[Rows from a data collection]

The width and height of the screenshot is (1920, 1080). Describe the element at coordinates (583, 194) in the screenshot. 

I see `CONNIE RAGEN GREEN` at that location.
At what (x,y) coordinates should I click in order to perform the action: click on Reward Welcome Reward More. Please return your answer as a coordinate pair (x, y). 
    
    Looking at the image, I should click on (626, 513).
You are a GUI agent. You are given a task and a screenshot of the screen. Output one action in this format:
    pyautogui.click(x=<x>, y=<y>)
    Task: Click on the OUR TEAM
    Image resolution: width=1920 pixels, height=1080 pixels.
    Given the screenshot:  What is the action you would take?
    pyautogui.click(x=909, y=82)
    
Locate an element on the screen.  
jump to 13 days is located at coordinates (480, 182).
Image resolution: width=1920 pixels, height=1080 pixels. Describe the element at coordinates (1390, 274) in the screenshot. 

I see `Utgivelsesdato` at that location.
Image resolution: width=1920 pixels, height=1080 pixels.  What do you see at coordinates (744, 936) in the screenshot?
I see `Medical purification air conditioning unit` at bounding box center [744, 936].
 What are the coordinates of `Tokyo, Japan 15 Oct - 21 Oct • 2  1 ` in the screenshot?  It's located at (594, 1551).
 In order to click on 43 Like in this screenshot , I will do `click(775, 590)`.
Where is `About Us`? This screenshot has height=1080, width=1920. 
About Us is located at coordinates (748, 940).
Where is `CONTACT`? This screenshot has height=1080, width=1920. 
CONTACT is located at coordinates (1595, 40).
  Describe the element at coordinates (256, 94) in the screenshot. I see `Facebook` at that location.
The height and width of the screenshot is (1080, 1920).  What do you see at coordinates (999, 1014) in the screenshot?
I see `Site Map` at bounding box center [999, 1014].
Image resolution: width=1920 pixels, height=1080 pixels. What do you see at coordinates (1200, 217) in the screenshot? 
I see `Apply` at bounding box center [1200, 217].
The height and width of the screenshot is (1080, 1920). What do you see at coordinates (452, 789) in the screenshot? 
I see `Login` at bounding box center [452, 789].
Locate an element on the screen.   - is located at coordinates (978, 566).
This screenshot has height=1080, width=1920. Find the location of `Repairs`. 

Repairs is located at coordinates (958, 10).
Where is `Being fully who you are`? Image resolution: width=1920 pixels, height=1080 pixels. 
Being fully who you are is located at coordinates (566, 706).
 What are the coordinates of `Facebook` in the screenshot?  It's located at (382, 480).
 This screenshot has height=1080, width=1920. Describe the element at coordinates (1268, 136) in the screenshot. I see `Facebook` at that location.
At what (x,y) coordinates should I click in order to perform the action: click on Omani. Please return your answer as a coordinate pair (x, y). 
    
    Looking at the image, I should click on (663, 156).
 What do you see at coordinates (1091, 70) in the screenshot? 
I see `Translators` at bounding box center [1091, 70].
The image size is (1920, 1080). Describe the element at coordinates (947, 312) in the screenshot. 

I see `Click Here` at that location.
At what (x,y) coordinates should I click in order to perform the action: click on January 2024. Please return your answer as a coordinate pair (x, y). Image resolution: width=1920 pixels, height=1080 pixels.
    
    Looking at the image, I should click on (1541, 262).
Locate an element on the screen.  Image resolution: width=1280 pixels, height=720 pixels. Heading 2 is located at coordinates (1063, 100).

**TO BE DONE:** Copy the rows from the start through the line containing "Looking at the image, I should click on (626, 513).", swapping "coordinate pair" for "pair of numbers" and changing nothing else.

**SOLVED EXERCISE:**
The width and height of the screenshot is (1920, 1080). Describe the element at coordinates (583, 194) in the screenshot. 

I see `CONNIE RAGEN GREEN` at that location.
At what (x,y) coordinates should I click in order to perform the action: click on Reward Welcome Reward More. Please return your answer as a pair of numbers (x, y). 
    
    Looking at the image, I should click on (626, 513).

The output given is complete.